Redma mengungkapkan bahwa sebelum adanya kenaikan BBM, minat pasar tekstil sudah mengalami penurunan selama Agustus 2022 karena pasar yang dikuasai oleh barang-barang impor. Dia juga menyampaikan, beberapa pengusaha telah melakukan stop produksi. Akibat stok yang biasanya habis dalam dua minggu kini sudah menumpuk hingga cukup untuk satu bulan.
“Ya kalau sudah cukup untuk stok
satu bulan, kita nggak ada cadangan cash flow beli bahan baku, kalau yang di
hulu nggak bisa terjual,ya terpaksa kita stop produksi,” paparnya.
Dengan demikian, adanya keputusan
pemerintah yang menaikkan BBM, sudah pasti semakin mengancam industri tekstil
yang telah lebih dahulu tertekan oleh produk impor. Sekretaris Jenderal
Asosiasi Pertekstilan Indonesia (API), Rizal Tanzil Rahman juga khawatir akan
ancaman penurunan daya beli TPT. Rizal pun berharap harga BBM terutama solar bisa
kembali seperti sebelumnya.
“Kenaikan harga BBM pasti berdampak, terutama soal logistiknya, karena harga Solar naik. Berharap sebenarnya jangan naik karena kondisi belum sepenuhnya membaik,” jelasnya.
Diberitakan sebelumnya, per 3
September 2022 tepatnya pukul 14.30 harga Pertalite naik dari Rp 7.650 menjadi Rp 10.000/liter. Lalu
dibarengi kenaikan harga solar subsidi yang awalnya Rp 5.150 jadi Rp
6.800/liter. Pertamax juga ikut naik dari Rp 12.500 jadi Rp 14.500/liter.
Menanggapi kenaikan harga BBM tersebut, Wakil Ketua III Kamar Dagang dan
Industri (Kadin) Indonesia, Shinta Widjaja Kamdani menyampaikan bahwa dampaknya
akan bersifat universal untuk semua sektor dan usaha, tergantung skala usahanya.

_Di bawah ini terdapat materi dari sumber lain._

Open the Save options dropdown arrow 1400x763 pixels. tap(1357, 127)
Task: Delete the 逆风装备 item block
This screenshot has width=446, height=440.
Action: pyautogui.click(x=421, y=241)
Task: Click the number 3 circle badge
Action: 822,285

“Dampak kenaikan BBM bersifat
universal untuk semua sektor dan skala usaha. Kalaupun tidak terpengaruh secara
langsung di overhead cost seperti pada komponen beban logistik/transportasi,
hampir semua pelaku usaha akan terkena dampak dari sisi penyesuaian/penurunan
daya beli masyarakat,” jelasnya,
Sebagai contoh, di sektor jasa,
kemungkinan besar yang terkena dampak besar hanya sektor transportasi,
logistik, jasa perjalanan/pariwisata, atau sektor perdagangan. Terlepas dari
semua itu, dampak kenaikan harga BBM ini akan mulai terlihat dalam satu hingga
dua bulan ke depan sekaligus memantau kondisi inflasi akibat keputusan
pemerintah ini.
“Perusahaan juga banyak yang perlu test the water baik untuk menahan kenaikan harga jual maupun menaikkan harga jual guna memastikan efeknya terhadap kinerja perusahaan dapat dimitigasi,” pungkasnya.